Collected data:
::::

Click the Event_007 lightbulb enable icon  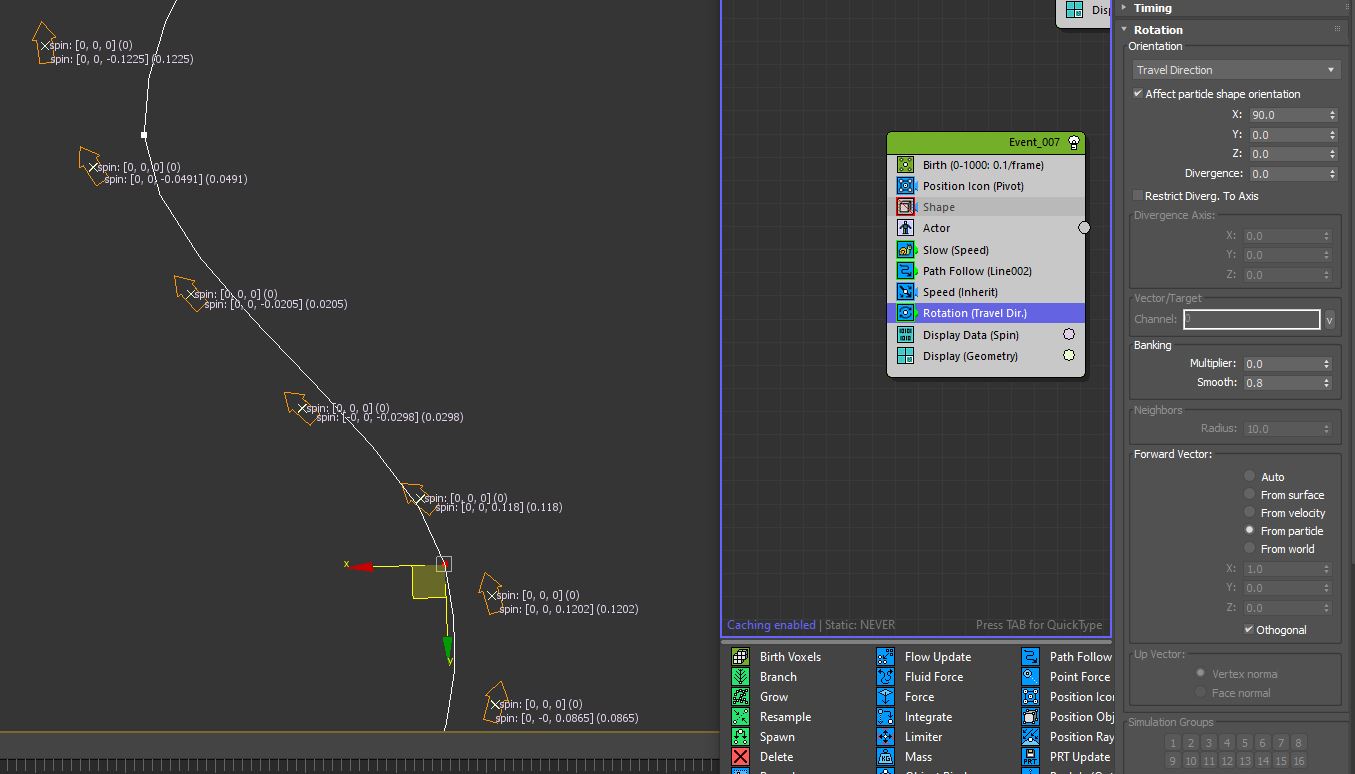click(1074, 143)
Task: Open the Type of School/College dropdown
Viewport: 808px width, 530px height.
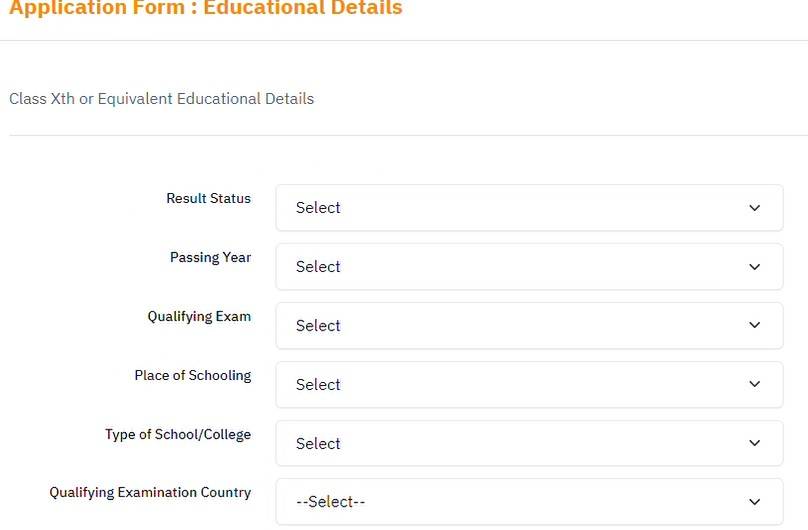Action: pos(529,443)
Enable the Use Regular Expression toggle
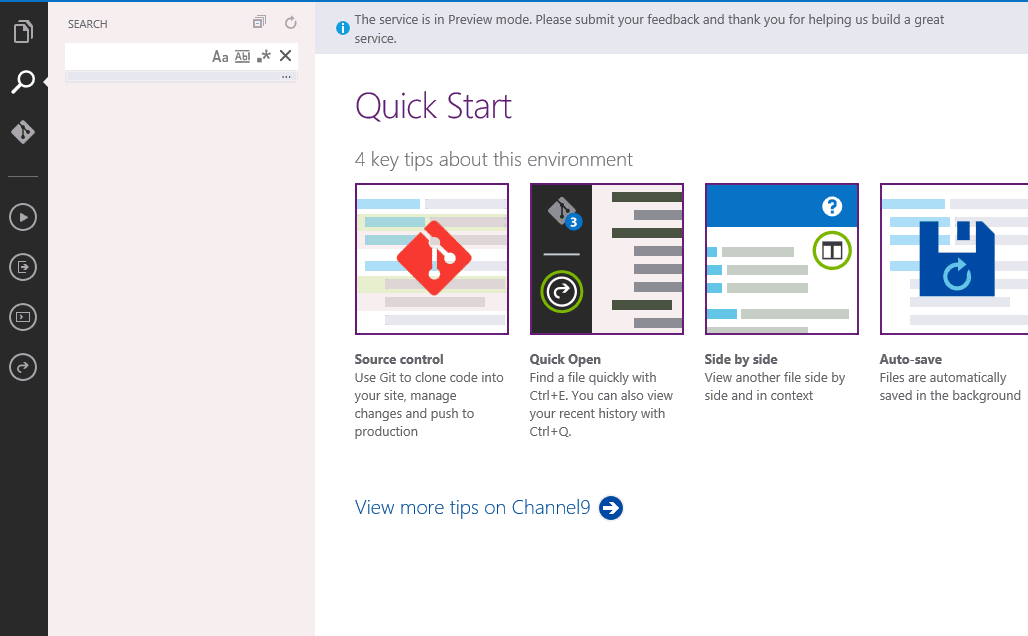 pyautogui.click(x=263, y=57)
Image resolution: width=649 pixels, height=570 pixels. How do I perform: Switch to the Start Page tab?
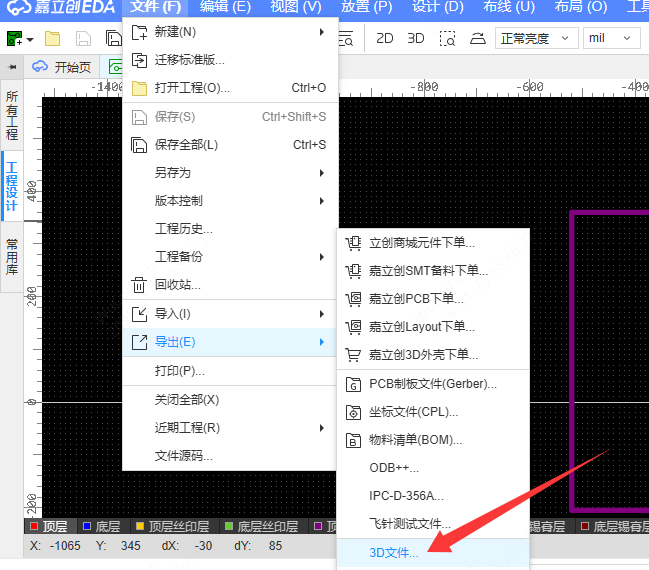(62, 67)
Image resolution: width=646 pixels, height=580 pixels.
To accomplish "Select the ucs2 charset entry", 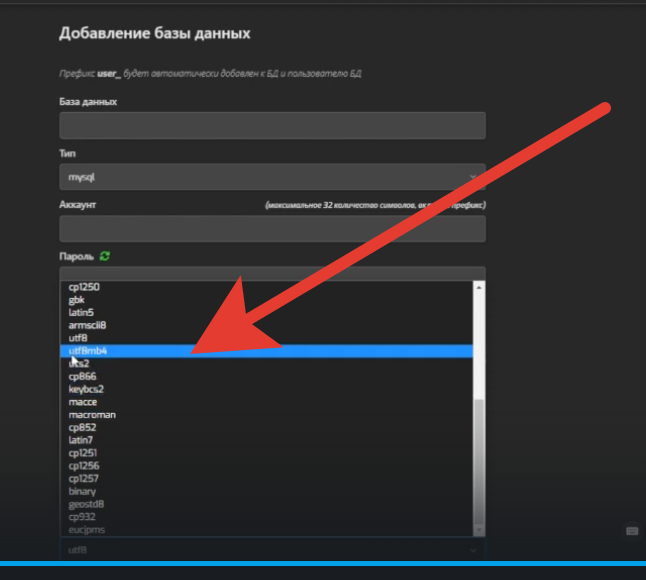I will coord(80,364).
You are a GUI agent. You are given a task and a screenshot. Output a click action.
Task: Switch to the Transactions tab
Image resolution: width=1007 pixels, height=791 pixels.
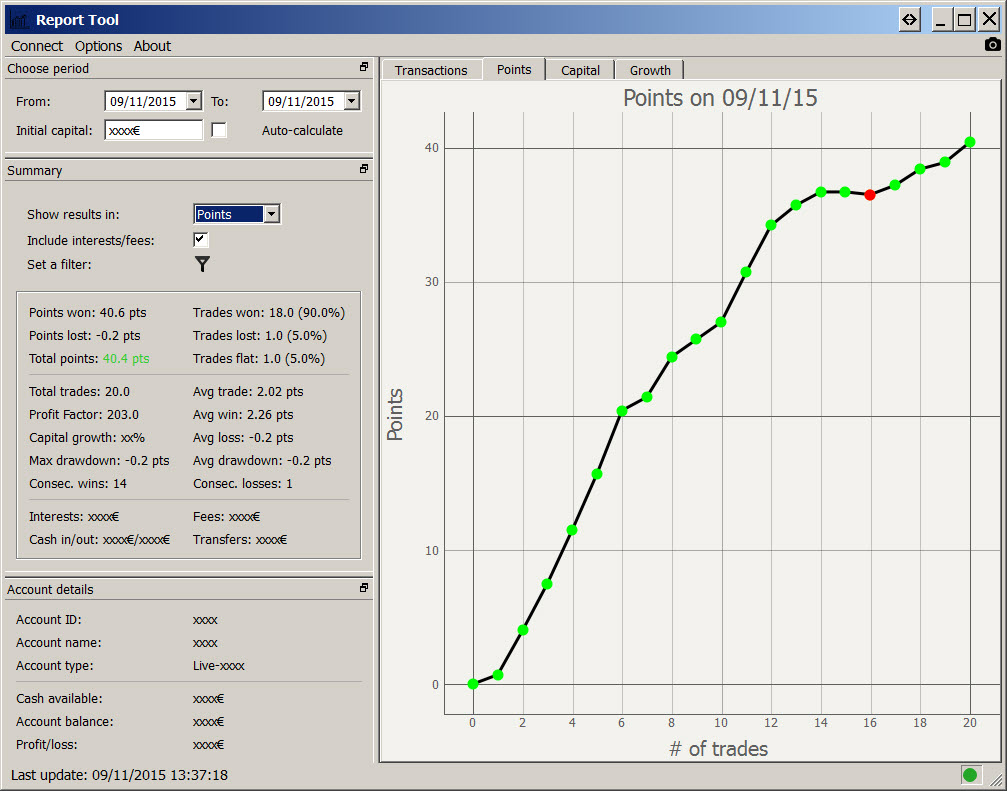[431, 70]
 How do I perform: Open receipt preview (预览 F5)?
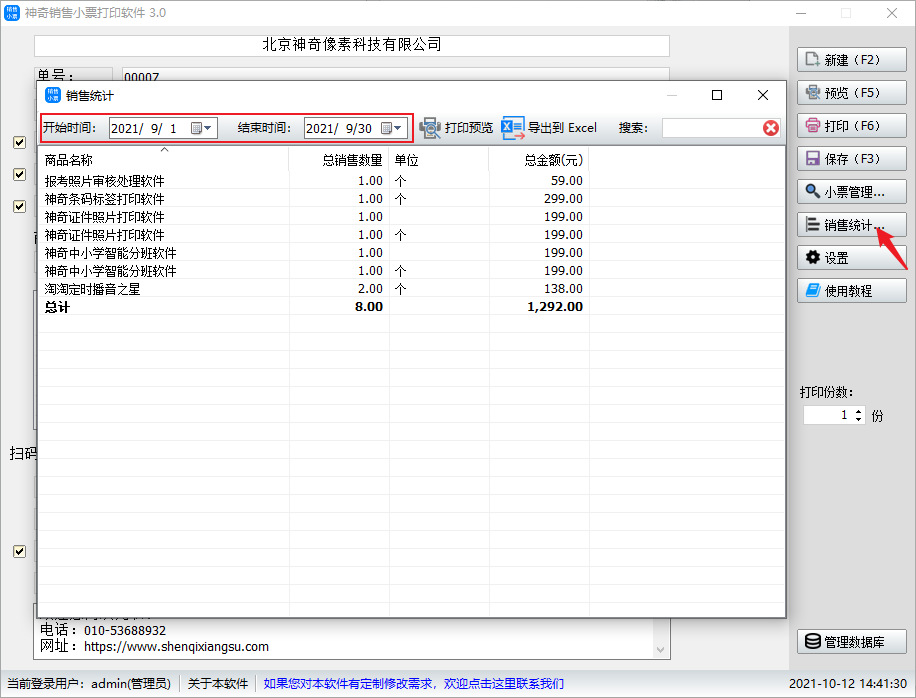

::::

Work item: Across all the entries, count the lines that contain the string "Open", and give that number without anything else.

Finished exercise: 2